Peter Vessenes, Chairman of Bitcoin Foundation offers a glimpse into Bitcoin’s future, its benefits and the challenges it faces as adoption grows
It is an incontrovertible fact that Bitcoin adoption is rapidly growing around the world, with more and more merchants accepting it as payment. Bitcoin-dispensing ATMs are springing up in Asia and beyond.
With this, it becomes imperative to take stock of what lies ahead for Bitcoin, as well as cryptocurrencies in general. e27 brings you an exclusive chat with Peter Vessenes, Chairman of the Bitcoin Foundation, as well as CEO of Coinlab, a US-based incubator for cryptocurrency startups.

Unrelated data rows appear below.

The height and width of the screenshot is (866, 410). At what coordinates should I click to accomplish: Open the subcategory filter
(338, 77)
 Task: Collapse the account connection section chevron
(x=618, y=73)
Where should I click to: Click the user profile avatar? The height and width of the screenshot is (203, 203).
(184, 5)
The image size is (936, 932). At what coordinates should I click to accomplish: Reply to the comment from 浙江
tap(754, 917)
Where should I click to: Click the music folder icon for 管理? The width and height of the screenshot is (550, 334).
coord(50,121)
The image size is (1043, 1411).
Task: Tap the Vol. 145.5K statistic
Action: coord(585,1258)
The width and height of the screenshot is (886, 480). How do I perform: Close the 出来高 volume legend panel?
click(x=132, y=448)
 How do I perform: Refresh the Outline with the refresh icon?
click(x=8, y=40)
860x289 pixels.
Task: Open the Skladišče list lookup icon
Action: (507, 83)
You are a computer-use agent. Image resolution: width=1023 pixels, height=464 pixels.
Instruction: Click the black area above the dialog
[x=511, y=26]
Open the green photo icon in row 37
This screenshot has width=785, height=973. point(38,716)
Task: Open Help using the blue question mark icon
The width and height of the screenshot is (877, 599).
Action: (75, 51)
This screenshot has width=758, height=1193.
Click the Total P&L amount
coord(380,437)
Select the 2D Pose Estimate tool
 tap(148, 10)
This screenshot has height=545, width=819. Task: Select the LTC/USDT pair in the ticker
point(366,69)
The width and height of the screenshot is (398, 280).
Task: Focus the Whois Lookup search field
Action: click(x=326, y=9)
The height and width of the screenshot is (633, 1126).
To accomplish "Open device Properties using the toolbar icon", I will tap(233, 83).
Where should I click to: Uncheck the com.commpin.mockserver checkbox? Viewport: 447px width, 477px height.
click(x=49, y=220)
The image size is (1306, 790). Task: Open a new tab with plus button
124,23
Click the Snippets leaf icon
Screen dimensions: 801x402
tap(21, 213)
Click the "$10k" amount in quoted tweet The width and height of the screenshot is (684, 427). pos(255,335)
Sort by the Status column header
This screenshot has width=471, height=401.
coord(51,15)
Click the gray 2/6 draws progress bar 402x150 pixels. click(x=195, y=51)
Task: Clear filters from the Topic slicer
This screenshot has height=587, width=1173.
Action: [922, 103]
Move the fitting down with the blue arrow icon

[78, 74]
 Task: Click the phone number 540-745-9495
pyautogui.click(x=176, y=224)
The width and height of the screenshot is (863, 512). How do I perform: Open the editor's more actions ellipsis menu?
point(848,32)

Altcoins a ‘massive experiment’
Vessenes notes that the rise of non-Bitcoin cryptocurrencies, or altcoins, is understandable, even inevitable, given the fact that the underlying Bitcoin code is open source. He says that other than taking away valuable talent from Bitcoin development, these altcoins pose no threat. “Many of these altcoins were set up for fun, for example Dogecoin,” he says, “None of them come close to Bitcoin in terms of ease of use, security, and market liquidity.”
That said, Vessenes believes that altcoins provide a means of experimentation and innovation, coming up with and testing features that Bitcoin will not ordinarily incorporate. “One feature that Bitcoin has implemented is that of multi-party transactions, where more than one person can sign off on a transaction.” he says, “This feature was put to a vote among miners, and was passed with a majority. As can be seen, innovations can and do filter into the main Bitcoin system.”
Improving economic access of the less privileged
One factor behind Bitcoin’s rapid rise has been its use in developing economies, where monetary systems are unreliable, yet tech has advanced enough for most to own mobile phones. “Bitcoin gives underprivileged people financial inclusion, allowing them to access the global economy,” he claims, “Also the security and pseudonymity it provides enables users to trade privately among themselves. This trend of Bitcoin adoption by developing economies is set to continue as tech gets ever more widespread.”
Confidence in Bitcoin to remain despite Mt. Gox bankruptcy
Vessenses acknowledges that the recent Mt.Gox bankruptcy has dented peoples’ confidence by resulting in tangible losses for many. “That to me is a tragedy, and my heart goes out to all who lost money in Mt.Gox,” he says.
However, there’s a silver lining in all this, according to Vessenes. “This (Mt.Gox) episode is likely to encourage innovation in terms of security and verification, as businesses are aware that this cannot be allowed to happen again if Bitcoin is to be seen as a legitimate currency. I foresee user confidence to recover quickly, especially since Bitcoin’s underlying algorithms and protocols are sound and uncompromised.”
Volatility a temporary phase
The recent phase of price volatility, following an exponential growth period in December, has predictably engendered an apprehensive attitude in the public towards Bitcoin. However, Vessenes reassures that this is not as bad as people make it out to be. “Stock and bond prices fluctuate all the time, as with Bitcoin. When Bitcoin becomes more widespread, when arbitrage reduces price differentials among exchanges, this will result in a stabilisation of prices,” he says.
Finally, many have argued that Bitcoin’s limited supply, capped at 21 million, will result in mass deflation, where users will hoard Bitcoins in the hope that prices will rise. Vessenes counters that this problem is not one people should worry about, given that only slightly more than half of the total amounts have been mined. “Bitcoin’s limited supply will only become more of a problem as the limit is reached. Since the rate of Bitcoin production via mining is fixed, the problem should become apparent only after 2020 or so,” he concludes.